Great to see you got PkgBenchmarks working with Travis CI! Only quickly looking over your CI benchmark scripts in Transducers.jl, TransducersBenchmarksReports.jl, and Run.jl it doesn’t seem trivial to set it up, though. I’d really appreciate a couple of minimal examples for this.

Related to this, I never got a response here: PkgBenchmark.jl workflow

Thanks! I’ll keep that in mind. (As far as I know and understand, our VMs are bound to x number of cores and y RAM so this should not be an issue.)

I’ll definitely check out!

Hmm, so that’s how DiffEqBot works (I guess). Keep it running should not be an issue, I’ll read through the docs how that works.

I’ll check the code, thank you!

I’m not doing anything complicated actually. I just use benchmarkpkg to run the benchmark, use readresults to load it, use export_markdown to create a markdown file, and then use Documenter to generate the github page.

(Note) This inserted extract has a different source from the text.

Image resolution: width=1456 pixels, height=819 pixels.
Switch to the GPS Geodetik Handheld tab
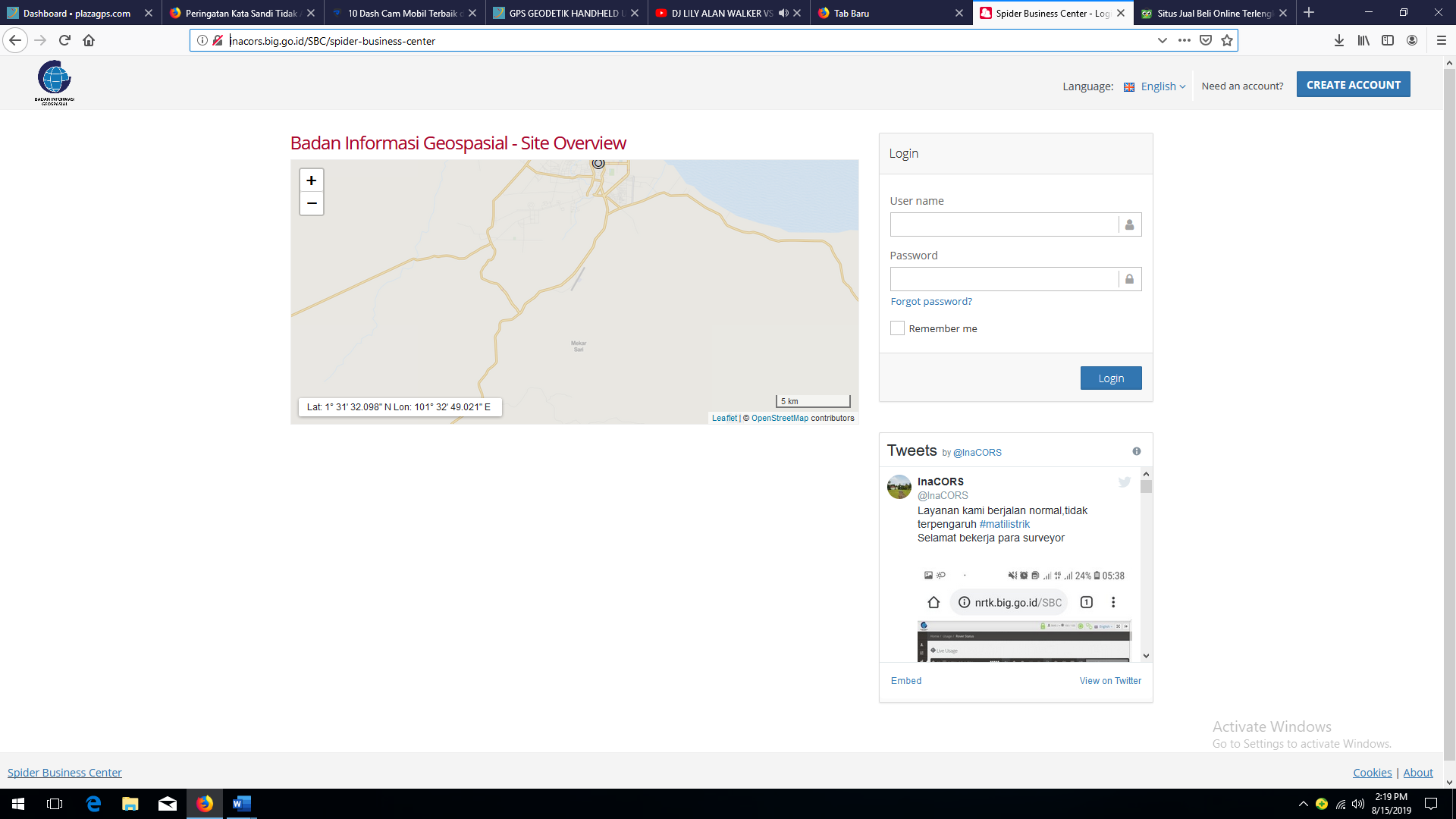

I’m using Run.script to set up a project automatically before running the script, but you can replace it with Pkg.instantiate and Pkg.activate. Note that the CI for Transducers.jl is not related (even though I run benchmark there as a smoke test).

(A bit more sophisticated approach would be to use judge w.r.t. the reference revision (say the last release). But I haven’t gotten there yet.)

I’ve been playing around a bit with PkgBenchmark.judge, and I highly recommend it. It really makes it easy to, for example, compare the performance of a pull request with the performance of master.

Yea, PkgBenchmark.judge is great for deved local repositories. But IIRC it doesn’t work well with Manifest.toml. I think I know how to set it up. It’s just that I don’t need it at the moment.

But I do use judge for comparing with manual implementation (within the same commits): This part is a bit tricky and requires to touch PkgBenchmark internals a bit

1 Like

We use the same setup and it’s really easy to implement. The nice thing is: you can register a runner on a dedicated machine where you explicitly limit the number of parallel instances to one to avoid resource clashes.

1 Like

If you don’t mind using non-julia the following stackexchange suggestion might be worth exploring. I’m sure there are similar libraries/applications in other languages… this example uses Ruby:

Finally I wrote a script that goes through all the commits and benchmarks the code with PkgBenchmark. That’s an awesome package, thank you for it! (Although the docs are outdated, I addressed that in a PR).

Thank you for the confirmation, I may play with runners in the near future.

I wanted to go with julia, because that’s the language I’m most confident with. But thanks for the idea of non-julia scripts, next time I’ll consider a broader set of ideas.